:: Records for the exercise ::

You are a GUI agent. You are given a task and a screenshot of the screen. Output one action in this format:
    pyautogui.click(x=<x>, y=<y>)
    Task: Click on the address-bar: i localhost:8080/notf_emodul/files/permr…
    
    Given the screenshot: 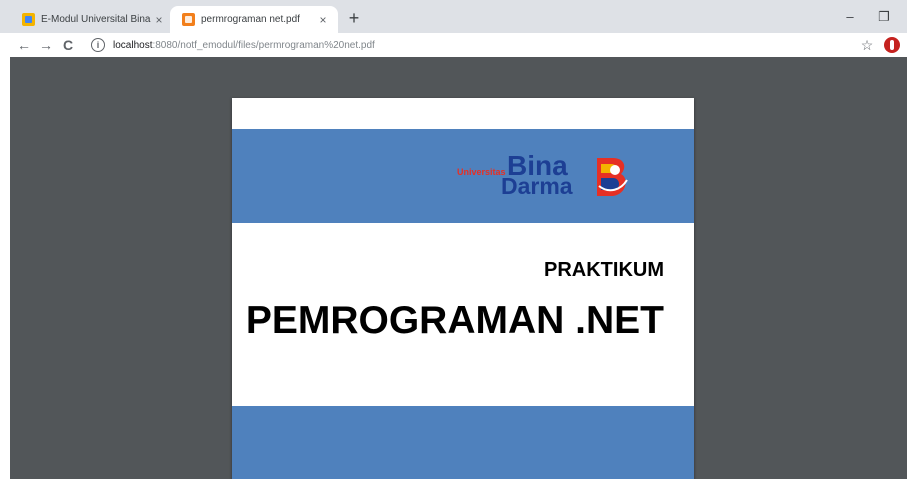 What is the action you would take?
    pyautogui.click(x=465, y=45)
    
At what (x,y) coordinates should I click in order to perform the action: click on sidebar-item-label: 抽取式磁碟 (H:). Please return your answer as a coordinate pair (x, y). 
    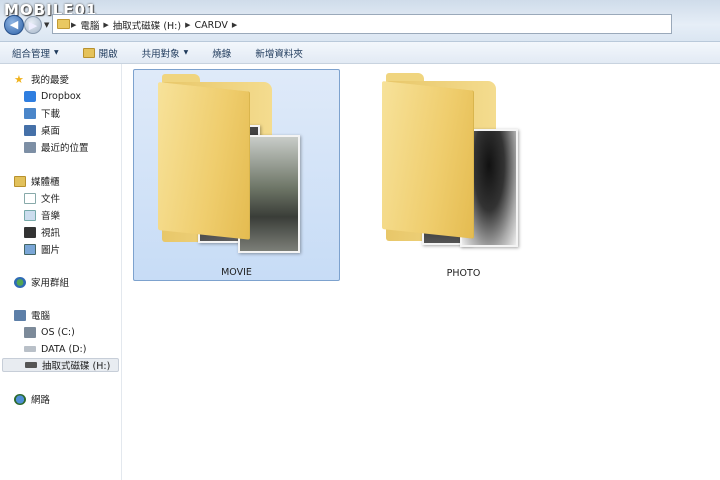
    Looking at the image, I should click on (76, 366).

:::

» Work to complete: Copy verbatim the part of the records that begins with the line containing "At what (x,y)" and continues through the end of the records, including both ends. Omit the pictures from your copy.

» Answer for this exercise:
At what (x,y) coordinates should I click in order to perform the action: click on sidebar-item-label: 抽取式磁碟 (H:). Please return your answer as a coordinate pair (x, y). 
    Looking at the image, I should click on (76, 366).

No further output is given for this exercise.